Understanding the rudiments of statistics would stop experimental biologists from calculating a P value and a s.e.m. from triplicates from one representative experiment, and might stop the reviewers and editors from letting these pass unquestioned. If the results from one representative experiment are shown, then N = 1 and statistics do not apply. Besides, it is always better to include a full data set, rather than withholding results that are not representative. When N is only 2 or 3, it would be more transparent to just plot the independent data points, and let the readers interpret the data for themselves, rather than showing possibly misleading P values or error bars and drawing statistical inferences.
If the data in an experiment are equivocal, or the effect size is small, it is much better to come up with an extra, mechanistically different, experiment to test the hypothesis, than to repeat the same experiment until P is less than 0.05.
If statistics are shown, it should be for a good reason. Descriptive statistics, such as range or standard deviations, are only necessary when there are too many data points to visualize easily. Inferential statistics (an s.e.m., confidence interval or P value) should be shown only if they make it easier to interpret the results, and they should not detract from other key considerations such as the magnitude of the effects or their biological significance.
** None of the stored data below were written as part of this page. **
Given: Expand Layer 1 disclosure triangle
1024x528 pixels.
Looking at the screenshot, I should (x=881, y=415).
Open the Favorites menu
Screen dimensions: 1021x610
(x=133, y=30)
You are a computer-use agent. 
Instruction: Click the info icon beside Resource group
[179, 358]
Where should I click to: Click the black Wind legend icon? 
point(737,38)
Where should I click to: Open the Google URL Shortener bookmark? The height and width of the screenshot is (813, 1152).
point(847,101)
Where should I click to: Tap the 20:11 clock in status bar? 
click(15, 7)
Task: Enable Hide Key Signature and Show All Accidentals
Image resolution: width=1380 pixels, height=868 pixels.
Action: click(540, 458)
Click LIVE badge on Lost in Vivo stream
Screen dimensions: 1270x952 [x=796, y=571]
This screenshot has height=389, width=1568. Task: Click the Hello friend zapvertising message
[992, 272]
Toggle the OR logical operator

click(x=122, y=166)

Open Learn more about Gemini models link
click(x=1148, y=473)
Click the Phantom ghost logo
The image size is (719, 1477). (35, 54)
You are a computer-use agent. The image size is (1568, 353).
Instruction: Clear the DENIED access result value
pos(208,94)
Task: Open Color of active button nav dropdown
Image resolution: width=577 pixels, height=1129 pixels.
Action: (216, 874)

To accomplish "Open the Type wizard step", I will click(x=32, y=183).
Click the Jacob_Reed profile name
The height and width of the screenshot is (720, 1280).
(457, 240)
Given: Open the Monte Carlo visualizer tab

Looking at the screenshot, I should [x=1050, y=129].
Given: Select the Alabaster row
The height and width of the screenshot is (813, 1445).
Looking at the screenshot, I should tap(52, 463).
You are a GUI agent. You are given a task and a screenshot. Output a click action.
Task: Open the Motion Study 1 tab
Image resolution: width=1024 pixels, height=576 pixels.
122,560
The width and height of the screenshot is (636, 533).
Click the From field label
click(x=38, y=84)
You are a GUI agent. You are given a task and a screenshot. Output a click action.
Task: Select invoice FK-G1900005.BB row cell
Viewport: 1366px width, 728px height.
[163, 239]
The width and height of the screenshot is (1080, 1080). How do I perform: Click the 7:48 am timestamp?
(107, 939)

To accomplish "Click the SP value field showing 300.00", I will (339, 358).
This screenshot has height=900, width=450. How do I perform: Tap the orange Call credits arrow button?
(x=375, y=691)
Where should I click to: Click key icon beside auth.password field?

Figure legends should state the number of independent data points and, for experiments in which replicates were performed, only the mean of the replicates should be shown as a single independent data point. For replicates, no statistics should be shown, because they give only an indication of the fidelity with which the replicates were created: they might indicate how good the pipetting was, but they have no bearing on the hypothesis being tested6.
All experimental biologists and all those who review their papers should know what sort of sampling errors are to be expected in common experiments, such as determining the percentages of live and dead cells or counting the number of colonies on a plate or cells in a microscope field. Otherwise, they will not be able to judge their own data critically, or anyone else's.
Repeat after me
How can the understanding and use of elementary statistics be improved? Young researchers need to be taught the practicalities of using statistics at the point at which they obtain the results of their very first experiments.
To encourage established researchers to use statistics properly, journals should publish guidelines for authors, reviewers and editors on the use and presentation of data and statistics that are relevant to the fields they cover. All journals should follow the lead of the Journal of Cell Biology7 and make a final check of all figures in accepted papers before publication. They should refuse to publish papers that contain fundamental errors, and readily publish corrections for published papers that fall short. This requires engaging reviewers who are statistically literate and editors who can verify the process. Numerical data should be made available either as part of the paper or as linked, computer-interpretable files so that readers can perform or confirm statistical analyses themselves.
When William Strunk Jr, a professor of English, was faced with a flood of errors in spelling, grammar and English usage, he wrote a short, practical guide that became The Elements of Style (also known as Strunk and White)8. Perhaps experimental biologists need a similar booklet on statistics.